Review: Lovecraft Country by Matt Ruff

Lovecraft Country is a great read. It has engaging characters, a nice storytelling rhythm, some interesting historical facts and it addresses deeper themes about Lovecraft and racism. 

It’s all about an African-American family with a blood connection to a Lovecraftian sorceror, and their entanglements with his unspeakable cult that still gets together for evil rituals in the countryside. In between, they deal with even scarier stuff, like racist neighbor teens with cans of gas, and the Tulsa Race Riot

Lovecraft wrote all kinds of foul racist things. Amusingly, he wrote anti-semitic things too, until he married a Jewish woman. In fact, he was one of the writers that made me sort of understand racism –that kind of visceral horror some people can get when surrounded by people with a different race/history/culture/smell. Sort of like what population-hysterical proponent Paul Ehrlich invoked when projecting a future overpopulated with Others. In a world where you have no status, your culture ain’t shit, your language may not be spoken, and while you may think you look okay and they look funny, yours is a minority opinion.

Lovecraft conveyed that very well. The horror upon encountering cultures older than the oldest lore your ancestors ever gave you. The terror of standing out in a crowd. The disgust at seeing unfamiliar facial features. The turmoil at encountering beings that spit on everything you hold sacred. His is the terror of the insulated colonial subject upon reaching the edges of the territory. The chill early astronomers must have known when contemplating bodies outside our system, or outside our galaxy. 

Some folks, in fact, Stephen King for example,feel that Lovecraft had a major hand in inventing the horror genre. He built at least a wing of it, foundation sunk into a terrified imperial citizen’s encounters outside the realm. Right next to Mary Shelley’s hall of technological terrors.

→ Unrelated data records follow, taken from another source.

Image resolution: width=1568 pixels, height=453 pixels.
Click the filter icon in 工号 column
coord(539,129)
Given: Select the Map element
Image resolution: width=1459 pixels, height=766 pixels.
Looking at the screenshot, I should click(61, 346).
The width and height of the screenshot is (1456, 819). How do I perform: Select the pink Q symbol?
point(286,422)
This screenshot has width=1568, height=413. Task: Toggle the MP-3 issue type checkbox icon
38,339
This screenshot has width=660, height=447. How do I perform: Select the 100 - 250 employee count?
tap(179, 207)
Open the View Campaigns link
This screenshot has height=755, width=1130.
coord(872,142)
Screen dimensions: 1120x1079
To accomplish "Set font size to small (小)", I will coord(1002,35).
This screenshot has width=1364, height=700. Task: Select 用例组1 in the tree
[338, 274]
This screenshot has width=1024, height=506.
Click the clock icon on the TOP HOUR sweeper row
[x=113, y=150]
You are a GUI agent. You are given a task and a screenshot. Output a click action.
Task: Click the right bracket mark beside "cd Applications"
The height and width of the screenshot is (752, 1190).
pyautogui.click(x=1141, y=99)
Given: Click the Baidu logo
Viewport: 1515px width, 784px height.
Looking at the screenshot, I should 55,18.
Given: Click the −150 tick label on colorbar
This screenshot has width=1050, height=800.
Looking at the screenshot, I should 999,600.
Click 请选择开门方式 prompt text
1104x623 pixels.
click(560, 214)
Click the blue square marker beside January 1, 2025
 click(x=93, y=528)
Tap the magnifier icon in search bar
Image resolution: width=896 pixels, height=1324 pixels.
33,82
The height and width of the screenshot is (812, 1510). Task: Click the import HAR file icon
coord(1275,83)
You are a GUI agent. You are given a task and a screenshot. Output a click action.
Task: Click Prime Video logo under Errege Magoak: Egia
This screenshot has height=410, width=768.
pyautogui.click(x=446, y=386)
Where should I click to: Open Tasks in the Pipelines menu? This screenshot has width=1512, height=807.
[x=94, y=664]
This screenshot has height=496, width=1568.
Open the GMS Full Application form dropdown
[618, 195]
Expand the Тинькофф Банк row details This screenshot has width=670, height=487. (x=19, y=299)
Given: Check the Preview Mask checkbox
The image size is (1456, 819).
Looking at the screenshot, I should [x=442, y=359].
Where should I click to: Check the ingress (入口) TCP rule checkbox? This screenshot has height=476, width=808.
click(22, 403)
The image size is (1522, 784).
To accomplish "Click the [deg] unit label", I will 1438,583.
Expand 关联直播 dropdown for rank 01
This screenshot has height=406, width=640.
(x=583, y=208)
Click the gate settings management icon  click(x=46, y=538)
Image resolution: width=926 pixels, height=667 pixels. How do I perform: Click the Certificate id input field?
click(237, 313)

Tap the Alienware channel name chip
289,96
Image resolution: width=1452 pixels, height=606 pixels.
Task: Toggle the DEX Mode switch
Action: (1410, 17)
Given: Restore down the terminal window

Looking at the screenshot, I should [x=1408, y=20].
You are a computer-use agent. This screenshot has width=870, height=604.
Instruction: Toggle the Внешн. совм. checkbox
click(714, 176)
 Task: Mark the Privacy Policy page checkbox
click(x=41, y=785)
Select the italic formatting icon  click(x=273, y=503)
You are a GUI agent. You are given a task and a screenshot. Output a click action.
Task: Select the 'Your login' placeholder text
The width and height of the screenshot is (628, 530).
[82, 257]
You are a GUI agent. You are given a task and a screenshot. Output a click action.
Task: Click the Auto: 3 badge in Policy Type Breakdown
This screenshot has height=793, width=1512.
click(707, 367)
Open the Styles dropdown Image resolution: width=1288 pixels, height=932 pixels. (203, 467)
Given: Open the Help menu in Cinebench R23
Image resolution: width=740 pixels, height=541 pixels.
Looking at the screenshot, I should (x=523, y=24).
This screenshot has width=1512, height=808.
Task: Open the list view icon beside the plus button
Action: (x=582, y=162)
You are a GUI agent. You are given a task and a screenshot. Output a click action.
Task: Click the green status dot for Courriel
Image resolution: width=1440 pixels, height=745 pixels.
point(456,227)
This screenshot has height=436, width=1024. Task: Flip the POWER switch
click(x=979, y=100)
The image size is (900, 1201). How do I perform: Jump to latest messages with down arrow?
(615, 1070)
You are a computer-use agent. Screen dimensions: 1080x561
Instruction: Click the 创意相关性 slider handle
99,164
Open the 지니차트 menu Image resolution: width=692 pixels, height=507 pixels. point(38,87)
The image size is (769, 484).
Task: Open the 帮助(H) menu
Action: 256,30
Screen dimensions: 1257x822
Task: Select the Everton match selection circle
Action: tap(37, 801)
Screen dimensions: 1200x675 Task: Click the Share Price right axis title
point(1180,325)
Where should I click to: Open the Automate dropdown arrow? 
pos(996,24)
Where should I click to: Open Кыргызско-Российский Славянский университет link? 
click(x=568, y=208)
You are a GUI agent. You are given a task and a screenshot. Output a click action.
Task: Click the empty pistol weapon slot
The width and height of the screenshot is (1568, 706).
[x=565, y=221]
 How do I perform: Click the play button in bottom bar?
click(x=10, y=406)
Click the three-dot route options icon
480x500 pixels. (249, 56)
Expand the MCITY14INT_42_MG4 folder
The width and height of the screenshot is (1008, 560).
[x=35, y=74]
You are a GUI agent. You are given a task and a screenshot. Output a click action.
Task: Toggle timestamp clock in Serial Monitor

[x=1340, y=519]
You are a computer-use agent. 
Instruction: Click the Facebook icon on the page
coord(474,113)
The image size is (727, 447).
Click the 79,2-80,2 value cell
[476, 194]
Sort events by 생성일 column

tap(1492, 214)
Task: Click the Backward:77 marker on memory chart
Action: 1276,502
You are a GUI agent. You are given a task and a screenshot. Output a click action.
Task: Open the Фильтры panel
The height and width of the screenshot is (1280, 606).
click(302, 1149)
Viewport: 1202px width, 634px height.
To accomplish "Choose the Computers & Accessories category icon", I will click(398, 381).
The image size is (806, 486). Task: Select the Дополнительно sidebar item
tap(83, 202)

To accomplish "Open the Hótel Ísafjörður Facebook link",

Lovecraft Country pays Lovecraft sincere homage while specifically looking at his racism. In the context of the often acidic culture wars, it is a story that says “hell yes there is racism here, and the proper response to it is not to squeal in outrage and distance ourselves, it is to respond appropriately to both the racism and the art. They can’t be separated, but they can be examined, with a few history lessons thrown in. 

Interesting and strong characters, a writing style that pops along crisply without wallowing in vague tears, some novel twists on old ideas -- there's a lot to like in this book.